#### Page text:
'''
Cassandra Keyspaces Test
A keyspace in Cassandra is a namespace that defines data replication on nodes. A cluster contains one keyspace per node. CQL stores data in tables (SSTables, memtable), whose schema defines the layout of said data in the table, and those tables are grouped in keyspaces. A keyspace defines a number of options that applies to all the tables it contains, most prominently of which is the replication strategy used by the keyspace. It is generally encouraged to use one keyspace by application, and thus many cluster may define only one keyspace.
The keyspace is the top-level database object that controls the replication for the object it contains at each datacenter in the cluster. Keyspaces contain tables, materialized views and user-defined types, functions and aggregates.
In the read path, Cassandra merges data on disk (in SSTables) with data in RAM (in memtables). To avoid checking every SSTable data file for the partition being requested, Cassandra employs a data structure known as a bloom filter. Bloom filters are maintained per SSTable, i.e. each SSTable on disk gets a corresponding bloom filter in memory.
Bloom filters are a probabilistic data structure that allows Cassandra to determine one of two possible states: - The data definitely does not exist in the given file, or - The data probably exists in the given file. While bloom filters can not guarantee that the data exists in a given SSTable, bloom filters can be made more accurate by allowing them to consume more RAM. As accuracy improves (as the bloom_filter_fp_chance (bloom filter false positive) gets closer to 0), memory usage increases non-linearly i.e., the bloom filter with a bloom_filter_fp_chance = 0.01 requires about three times as much memory as the same table with bloom_filter_fp_chance = 0.1. If the bloom filter false positives increases rapidly, the memory usage may decrease and the disk overhead increase manifold. Therefore, it is essential to contain the bloom filter false positives before the disk is bombarded with requests. Similarly, the read requests and write requests in each keyspace also should be monitored at a closer pace so that administrators can ensure that the data is available in the keyspace. This will ensure a reduced disk overhead for the requests received. The Cassandra Keyspaces test helps administrators in monitoring the keyspace and containing the bloom filter false positives!
This test auto-discovers the keyspaces in the target Cassandra Database node and for each keyspace, this test reports the count of SSTables and memory tables available. In addition, this test reveals the count of bloom filter false positives on each keyspace and the space utilization of the bloom filters in depth. The test also provides insights into the read and write latency of each keyspace so that administrators can get an idea of the keyspace that is lagging behind in catering the requests.
Target of the test : A Cassandra Database
Agent deploying the test : An external/remote agent.
Outputs of the test : One set of results for the target Cassandra Database node being monitored.
'''
#### Tasks to complete:
**1)** From the Cassandra keyspaces text, reproduce word for word the passage starting at "The keyspace is" and ending at "functions and aggregates.".
**2)** In the Cassandra keyspaces text, how many bloom filters does each SSTable get, and where are they kept?

[Pixel coordinate grounding data]
'''
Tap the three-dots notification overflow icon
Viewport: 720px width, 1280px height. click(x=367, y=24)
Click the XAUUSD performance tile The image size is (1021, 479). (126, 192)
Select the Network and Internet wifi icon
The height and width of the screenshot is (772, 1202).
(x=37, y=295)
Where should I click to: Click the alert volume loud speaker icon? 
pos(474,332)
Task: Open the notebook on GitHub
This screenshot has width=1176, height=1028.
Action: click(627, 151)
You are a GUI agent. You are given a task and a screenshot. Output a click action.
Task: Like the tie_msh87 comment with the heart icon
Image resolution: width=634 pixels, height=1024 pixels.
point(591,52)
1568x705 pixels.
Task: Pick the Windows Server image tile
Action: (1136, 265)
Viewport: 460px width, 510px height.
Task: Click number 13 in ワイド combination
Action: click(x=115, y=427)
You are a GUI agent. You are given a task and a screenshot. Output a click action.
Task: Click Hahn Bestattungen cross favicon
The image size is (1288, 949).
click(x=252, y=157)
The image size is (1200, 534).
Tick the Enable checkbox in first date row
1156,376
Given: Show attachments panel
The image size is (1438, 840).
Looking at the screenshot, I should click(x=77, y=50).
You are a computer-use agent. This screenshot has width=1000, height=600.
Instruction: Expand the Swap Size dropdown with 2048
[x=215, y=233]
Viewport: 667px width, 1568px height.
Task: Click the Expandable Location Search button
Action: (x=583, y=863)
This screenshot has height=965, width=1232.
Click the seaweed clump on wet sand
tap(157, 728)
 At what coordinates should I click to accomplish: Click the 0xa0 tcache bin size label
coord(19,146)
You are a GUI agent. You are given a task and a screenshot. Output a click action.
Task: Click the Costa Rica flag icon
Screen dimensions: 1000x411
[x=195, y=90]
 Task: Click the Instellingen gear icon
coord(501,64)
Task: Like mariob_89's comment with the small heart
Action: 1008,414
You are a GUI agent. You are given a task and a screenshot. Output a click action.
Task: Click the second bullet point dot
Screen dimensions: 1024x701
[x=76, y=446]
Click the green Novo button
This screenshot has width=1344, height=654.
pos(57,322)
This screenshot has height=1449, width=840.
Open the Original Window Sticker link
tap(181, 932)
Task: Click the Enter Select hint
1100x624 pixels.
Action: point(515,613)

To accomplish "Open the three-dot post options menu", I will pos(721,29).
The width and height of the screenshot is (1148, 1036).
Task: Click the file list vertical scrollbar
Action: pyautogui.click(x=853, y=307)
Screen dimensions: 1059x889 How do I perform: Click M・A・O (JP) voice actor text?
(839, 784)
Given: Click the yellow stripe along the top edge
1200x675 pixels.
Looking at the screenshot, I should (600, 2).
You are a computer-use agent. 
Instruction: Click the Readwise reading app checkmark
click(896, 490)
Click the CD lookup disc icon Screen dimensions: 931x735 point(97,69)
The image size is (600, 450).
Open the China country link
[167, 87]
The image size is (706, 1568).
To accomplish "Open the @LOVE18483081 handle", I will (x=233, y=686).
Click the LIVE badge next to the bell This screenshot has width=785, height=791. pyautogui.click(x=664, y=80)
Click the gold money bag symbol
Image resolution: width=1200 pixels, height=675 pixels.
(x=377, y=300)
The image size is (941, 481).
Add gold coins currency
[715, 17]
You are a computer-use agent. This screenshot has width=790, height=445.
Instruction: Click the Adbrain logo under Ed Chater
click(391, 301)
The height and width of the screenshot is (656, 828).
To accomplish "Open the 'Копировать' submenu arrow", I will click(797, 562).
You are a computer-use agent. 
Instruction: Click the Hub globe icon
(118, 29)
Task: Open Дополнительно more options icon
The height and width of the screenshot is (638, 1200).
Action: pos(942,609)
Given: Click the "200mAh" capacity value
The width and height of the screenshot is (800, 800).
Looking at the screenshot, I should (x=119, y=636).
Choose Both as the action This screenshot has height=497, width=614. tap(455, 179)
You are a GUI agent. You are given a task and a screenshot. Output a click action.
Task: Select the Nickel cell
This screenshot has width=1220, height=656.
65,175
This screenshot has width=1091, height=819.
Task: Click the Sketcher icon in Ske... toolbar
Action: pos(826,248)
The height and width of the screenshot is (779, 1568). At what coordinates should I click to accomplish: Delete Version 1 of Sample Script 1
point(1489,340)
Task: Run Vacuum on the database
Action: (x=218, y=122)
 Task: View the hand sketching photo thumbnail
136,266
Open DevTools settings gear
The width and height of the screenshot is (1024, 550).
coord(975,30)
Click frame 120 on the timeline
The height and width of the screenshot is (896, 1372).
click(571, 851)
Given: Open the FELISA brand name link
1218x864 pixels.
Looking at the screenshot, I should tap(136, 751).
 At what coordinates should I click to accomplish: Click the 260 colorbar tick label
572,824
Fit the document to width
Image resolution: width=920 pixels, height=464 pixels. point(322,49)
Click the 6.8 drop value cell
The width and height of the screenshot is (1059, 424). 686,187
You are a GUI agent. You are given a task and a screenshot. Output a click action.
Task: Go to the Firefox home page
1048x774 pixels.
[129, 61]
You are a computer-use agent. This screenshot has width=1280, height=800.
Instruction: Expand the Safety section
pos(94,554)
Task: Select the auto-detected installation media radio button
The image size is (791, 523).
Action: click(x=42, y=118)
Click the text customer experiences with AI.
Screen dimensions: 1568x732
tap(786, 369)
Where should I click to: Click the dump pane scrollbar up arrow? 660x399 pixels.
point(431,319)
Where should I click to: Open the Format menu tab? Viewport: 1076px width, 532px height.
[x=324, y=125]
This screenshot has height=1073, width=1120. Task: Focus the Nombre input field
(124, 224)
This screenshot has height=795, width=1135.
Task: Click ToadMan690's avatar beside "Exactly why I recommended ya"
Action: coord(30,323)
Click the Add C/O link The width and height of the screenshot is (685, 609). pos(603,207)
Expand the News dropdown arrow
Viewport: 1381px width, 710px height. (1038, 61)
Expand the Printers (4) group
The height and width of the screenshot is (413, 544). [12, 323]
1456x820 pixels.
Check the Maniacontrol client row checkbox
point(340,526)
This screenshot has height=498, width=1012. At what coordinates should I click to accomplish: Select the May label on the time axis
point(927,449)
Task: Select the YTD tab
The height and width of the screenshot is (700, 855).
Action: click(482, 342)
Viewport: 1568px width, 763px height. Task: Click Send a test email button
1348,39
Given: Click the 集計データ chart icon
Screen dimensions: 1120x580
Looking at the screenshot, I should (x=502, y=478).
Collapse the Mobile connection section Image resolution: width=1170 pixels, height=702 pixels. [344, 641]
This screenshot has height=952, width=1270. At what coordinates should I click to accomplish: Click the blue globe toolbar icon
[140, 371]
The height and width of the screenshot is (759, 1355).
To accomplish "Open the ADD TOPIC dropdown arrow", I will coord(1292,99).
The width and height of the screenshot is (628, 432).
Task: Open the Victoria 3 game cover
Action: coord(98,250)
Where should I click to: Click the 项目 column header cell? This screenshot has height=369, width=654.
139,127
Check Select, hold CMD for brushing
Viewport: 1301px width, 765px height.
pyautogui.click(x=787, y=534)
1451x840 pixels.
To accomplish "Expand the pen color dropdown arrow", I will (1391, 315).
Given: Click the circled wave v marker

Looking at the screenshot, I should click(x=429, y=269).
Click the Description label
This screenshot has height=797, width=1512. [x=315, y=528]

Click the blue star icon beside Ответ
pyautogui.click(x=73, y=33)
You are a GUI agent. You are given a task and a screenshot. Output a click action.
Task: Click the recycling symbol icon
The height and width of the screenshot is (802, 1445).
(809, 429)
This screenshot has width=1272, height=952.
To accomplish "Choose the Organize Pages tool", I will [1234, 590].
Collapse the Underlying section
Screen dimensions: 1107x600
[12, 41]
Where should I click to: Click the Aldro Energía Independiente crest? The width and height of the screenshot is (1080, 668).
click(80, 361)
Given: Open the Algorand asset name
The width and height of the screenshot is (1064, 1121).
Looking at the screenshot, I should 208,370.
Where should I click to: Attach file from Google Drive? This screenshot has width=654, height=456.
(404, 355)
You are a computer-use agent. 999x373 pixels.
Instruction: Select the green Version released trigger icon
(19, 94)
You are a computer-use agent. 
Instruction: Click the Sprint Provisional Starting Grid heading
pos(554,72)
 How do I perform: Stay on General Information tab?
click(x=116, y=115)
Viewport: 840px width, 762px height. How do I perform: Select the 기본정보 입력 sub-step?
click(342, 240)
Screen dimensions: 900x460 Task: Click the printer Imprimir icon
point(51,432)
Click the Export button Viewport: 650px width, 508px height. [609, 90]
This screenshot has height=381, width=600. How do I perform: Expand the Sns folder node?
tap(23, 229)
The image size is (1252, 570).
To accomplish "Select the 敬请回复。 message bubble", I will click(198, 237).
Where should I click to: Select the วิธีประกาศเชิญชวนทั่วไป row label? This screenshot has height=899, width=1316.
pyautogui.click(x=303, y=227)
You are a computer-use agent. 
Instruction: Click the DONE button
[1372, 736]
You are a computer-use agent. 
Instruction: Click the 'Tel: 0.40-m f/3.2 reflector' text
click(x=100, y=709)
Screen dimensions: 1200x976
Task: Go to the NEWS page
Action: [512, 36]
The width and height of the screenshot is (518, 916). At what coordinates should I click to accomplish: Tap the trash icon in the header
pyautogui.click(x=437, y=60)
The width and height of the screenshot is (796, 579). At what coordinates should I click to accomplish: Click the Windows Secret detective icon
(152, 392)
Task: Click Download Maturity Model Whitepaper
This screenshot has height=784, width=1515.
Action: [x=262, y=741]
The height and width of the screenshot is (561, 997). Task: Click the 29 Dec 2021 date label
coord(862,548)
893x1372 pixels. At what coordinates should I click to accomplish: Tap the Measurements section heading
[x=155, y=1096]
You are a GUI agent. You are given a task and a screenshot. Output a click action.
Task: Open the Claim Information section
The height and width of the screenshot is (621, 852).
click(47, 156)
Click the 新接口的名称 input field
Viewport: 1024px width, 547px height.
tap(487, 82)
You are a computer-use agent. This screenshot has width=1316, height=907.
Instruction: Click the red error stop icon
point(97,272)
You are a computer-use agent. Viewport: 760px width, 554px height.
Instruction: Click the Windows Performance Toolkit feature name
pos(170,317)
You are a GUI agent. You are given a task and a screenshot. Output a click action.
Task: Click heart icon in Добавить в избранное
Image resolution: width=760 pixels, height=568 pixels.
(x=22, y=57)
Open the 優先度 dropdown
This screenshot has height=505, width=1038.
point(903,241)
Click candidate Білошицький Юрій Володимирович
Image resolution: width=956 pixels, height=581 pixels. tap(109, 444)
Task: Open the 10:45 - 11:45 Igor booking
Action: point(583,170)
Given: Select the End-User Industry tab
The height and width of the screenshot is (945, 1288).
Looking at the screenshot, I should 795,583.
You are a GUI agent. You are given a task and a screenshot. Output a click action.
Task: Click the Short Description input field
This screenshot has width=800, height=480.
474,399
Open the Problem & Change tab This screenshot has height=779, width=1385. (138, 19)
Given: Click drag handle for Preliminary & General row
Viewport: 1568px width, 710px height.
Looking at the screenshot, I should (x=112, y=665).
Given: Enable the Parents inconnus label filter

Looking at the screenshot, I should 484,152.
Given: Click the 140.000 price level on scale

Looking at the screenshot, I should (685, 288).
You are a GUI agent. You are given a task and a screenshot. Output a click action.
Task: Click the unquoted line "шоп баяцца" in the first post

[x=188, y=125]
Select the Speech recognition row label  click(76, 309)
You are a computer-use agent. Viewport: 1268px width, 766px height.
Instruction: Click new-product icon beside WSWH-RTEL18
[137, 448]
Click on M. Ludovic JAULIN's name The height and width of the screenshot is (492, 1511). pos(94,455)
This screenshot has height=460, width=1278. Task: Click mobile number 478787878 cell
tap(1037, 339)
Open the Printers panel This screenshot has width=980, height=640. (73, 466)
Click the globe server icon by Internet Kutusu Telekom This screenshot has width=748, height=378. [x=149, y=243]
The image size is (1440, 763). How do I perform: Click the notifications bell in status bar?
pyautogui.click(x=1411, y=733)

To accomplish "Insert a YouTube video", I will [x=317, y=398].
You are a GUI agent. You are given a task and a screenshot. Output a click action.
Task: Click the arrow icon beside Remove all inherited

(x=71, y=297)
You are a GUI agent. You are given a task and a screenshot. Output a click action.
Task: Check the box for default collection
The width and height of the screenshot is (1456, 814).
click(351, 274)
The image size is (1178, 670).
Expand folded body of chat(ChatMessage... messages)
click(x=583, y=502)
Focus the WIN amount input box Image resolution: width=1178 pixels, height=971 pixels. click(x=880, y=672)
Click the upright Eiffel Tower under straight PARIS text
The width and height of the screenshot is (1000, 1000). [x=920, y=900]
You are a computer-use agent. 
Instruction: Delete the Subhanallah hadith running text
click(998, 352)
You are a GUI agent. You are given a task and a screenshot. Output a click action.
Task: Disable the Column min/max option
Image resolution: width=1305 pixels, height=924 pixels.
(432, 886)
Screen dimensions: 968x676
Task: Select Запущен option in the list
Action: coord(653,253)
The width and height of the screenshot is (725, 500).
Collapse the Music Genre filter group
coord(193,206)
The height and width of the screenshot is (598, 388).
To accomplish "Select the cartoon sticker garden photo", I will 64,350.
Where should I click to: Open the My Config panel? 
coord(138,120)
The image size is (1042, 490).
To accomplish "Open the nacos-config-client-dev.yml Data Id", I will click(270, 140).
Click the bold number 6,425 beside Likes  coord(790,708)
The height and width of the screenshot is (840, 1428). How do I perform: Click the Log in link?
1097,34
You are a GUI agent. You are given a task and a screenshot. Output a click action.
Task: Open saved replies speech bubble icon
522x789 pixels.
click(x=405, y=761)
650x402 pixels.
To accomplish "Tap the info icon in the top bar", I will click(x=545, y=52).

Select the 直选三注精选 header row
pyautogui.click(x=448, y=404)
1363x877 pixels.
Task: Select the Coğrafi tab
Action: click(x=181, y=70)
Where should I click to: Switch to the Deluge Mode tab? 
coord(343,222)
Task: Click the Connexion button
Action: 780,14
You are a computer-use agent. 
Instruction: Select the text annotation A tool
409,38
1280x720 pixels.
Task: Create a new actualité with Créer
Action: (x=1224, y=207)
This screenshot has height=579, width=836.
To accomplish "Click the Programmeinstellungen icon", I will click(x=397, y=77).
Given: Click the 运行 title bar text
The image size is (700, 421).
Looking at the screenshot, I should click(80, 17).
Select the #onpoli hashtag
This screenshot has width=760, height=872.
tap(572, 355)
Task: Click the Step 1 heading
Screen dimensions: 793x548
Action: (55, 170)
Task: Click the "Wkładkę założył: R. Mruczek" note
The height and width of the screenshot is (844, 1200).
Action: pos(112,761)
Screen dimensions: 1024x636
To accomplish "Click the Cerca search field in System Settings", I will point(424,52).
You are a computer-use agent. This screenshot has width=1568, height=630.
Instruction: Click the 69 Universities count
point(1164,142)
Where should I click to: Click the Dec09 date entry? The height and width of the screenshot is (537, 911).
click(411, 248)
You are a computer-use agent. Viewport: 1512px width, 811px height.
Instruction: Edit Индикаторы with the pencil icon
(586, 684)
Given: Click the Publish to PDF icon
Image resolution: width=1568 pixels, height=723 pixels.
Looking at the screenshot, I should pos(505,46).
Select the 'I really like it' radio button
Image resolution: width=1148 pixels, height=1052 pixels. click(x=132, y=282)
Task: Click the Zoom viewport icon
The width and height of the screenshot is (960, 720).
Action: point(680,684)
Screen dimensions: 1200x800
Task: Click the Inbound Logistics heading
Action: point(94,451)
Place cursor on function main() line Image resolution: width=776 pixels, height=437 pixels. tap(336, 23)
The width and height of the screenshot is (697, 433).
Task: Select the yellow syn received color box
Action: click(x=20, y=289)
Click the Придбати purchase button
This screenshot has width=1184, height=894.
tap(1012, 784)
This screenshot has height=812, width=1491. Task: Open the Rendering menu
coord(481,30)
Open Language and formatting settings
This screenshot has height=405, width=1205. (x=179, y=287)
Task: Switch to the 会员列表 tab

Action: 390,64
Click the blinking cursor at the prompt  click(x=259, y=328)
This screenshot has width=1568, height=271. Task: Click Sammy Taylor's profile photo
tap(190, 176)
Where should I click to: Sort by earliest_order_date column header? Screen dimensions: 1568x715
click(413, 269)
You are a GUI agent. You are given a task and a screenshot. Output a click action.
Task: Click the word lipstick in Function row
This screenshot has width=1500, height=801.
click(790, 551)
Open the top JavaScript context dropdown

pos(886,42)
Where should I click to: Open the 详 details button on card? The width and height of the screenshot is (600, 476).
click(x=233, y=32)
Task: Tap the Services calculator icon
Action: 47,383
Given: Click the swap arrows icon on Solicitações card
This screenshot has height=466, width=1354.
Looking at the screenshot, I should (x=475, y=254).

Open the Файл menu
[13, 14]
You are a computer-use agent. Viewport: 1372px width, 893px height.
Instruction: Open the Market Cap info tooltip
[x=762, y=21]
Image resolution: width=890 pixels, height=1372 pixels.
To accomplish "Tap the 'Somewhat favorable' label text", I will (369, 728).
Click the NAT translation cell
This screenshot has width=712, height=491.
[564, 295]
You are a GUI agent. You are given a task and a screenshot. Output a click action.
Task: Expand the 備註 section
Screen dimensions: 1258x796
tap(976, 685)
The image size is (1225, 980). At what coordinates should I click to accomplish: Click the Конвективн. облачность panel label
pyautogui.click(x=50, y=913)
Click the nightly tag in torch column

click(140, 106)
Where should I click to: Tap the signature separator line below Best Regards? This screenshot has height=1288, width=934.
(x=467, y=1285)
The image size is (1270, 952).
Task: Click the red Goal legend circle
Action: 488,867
'''
#### Answers to the exercises:
**1)**
The keyspace is the top-level database object that controls the replication for the object it contains at each datacenter in the cluster. Keyspaces contain tables, materialized views and user-defined types, functions and aggregates.

**2)** Each SSTable on disk gets one corresponding bloom filter, kept in memory.